BIF and Euan Semple

Euan Semple

Independent Advisor on social computing for business
www.euansemple.com/

Semple is a well-known writer, thinker, public speaker and independent advisor on social computing for business. As the former head of Knowledge Management for the BBC, Semple pioneered the use of weblogs, wikis and on-line forums, enabling the staff to work more effectively. Semple’s unique experience enables him to provide inspiration on this wired-up world of work and strategies for how businesses can prepare themselves for challenges and opportunities that come with new technologies.

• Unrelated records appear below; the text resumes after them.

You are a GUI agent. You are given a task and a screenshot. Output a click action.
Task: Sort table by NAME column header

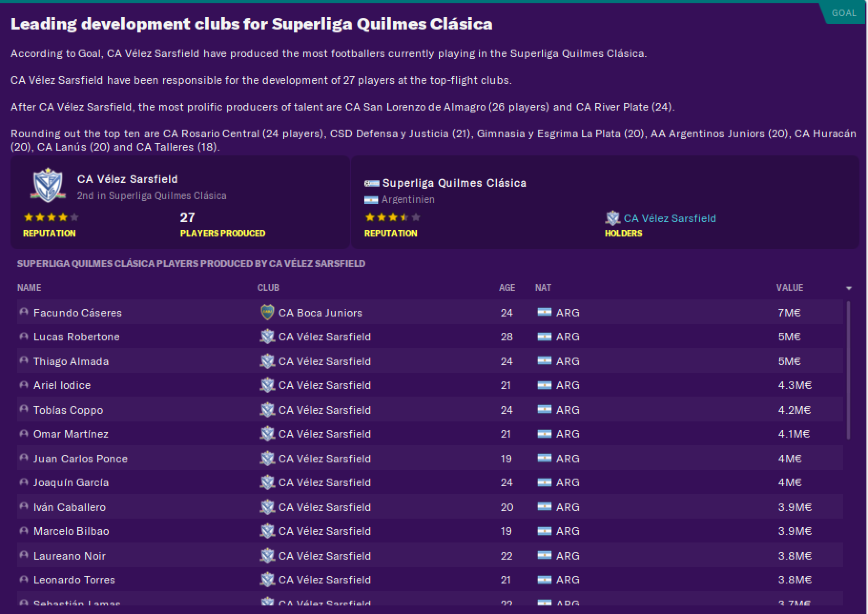tap(29, 288)

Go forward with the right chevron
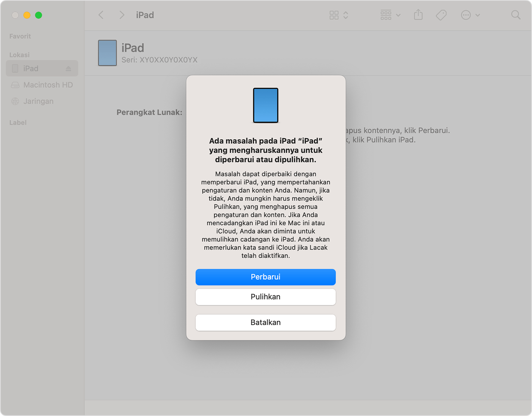122,15
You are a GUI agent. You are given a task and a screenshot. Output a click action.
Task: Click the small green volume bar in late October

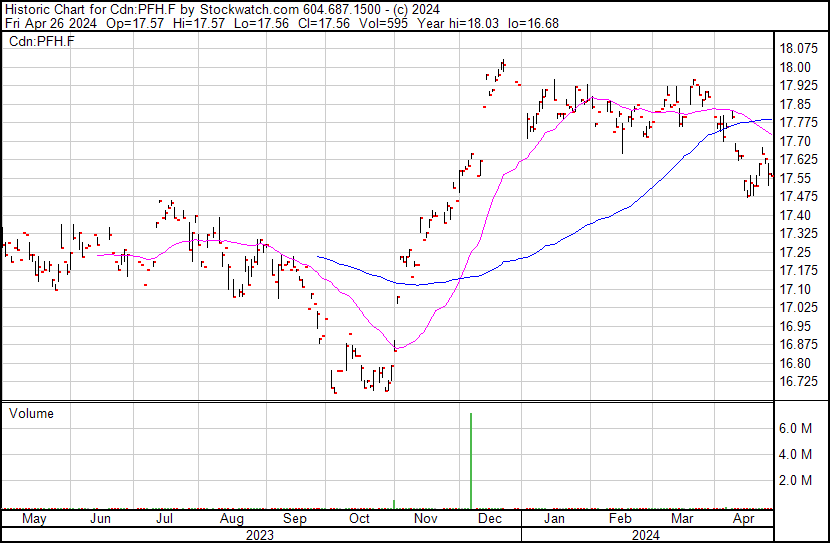pos(394,504)
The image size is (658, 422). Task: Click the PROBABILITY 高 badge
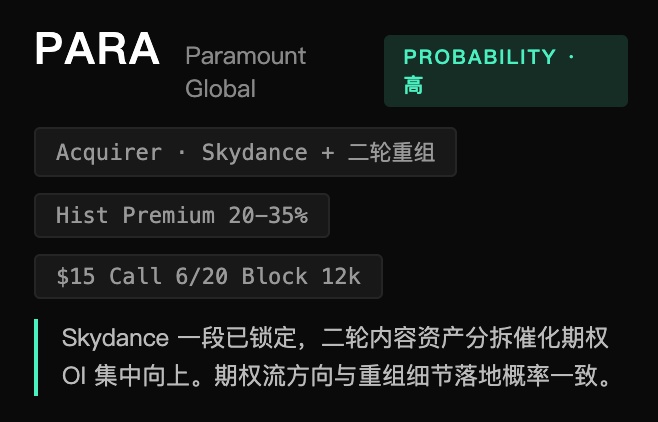(x=505, y=71)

  • collaboration in the BBC – introduced blogs, RSS, wikis etc into the BBC
  • 15 yrs ago, had a serious problem that had been escalated all through the experts.  Got to the top consultant, very disengaged, did a lot of tests and told him there was nothing wrong!!1 
  • looking at the boards and forums, found information from people, and made some decisions that allows him to change the way he lived
  • evident that the gatekeeper role of the specialist was not good for him, there was more information out there that helped him
  • in the BBC, a lot of time in the World Service, 47 languages and there was more collaboration in that department than in the rest of the BBC
  • later ended up managing some of the editors, 2 groups – film editors and video editors.  Film were very arty and creative and video people were engineers, more ‘manageable’.  But the people who changed things were the film editors. 
  • I ended up running a unit called digilab – looking for new technology and how to use it in the organisation
  • some of us were playing on the web at the time, using their own servers…got some of these tools in the business – did not have to speak to IT!  had own servers
  • Got Chris Locke in to speak to a bunch of managers, to introduce them to the web.  CL started the talk about how his life was falling apart, how he was splitting from gf..and then he stopped and stated that this is how they talk on the web – it’s personal, not objective business speak
  • we used advocacy to grow the use of the tools.  Last yr there were 23k using the forums, 5k using the wiki.  Slow growth
  • Asking questions is often a problem, admitting you do not know things can be an issue.  Add on to that the feeling that managers feel they are in charge, in control, these tools were a challenge.  We encouraged the staff to talk about anything and some of the threads tested even me.  One of the threads was about being single..which turned into a dating thread!!   We let it go..and 3 days later one of the producers came in and said the thread had done half the research for a programme he was making. Being human and social had helped.
  • The BBC had done a number of attempts to get people to behave socially – lots of top down initiatives.  the forum had done more than those to develop the one BBC
  • One thing he believed was the content had to be collectively owned..avoided going in and ‘sorting’ it.  It would not change if it was always controlled.  They went in and asked questions…tried to get people to think.  There’s no one currently managing the system, but it still grows, it still has life.
  • at home there’s all this stuff that people are doing and then they come to work and get told what to do.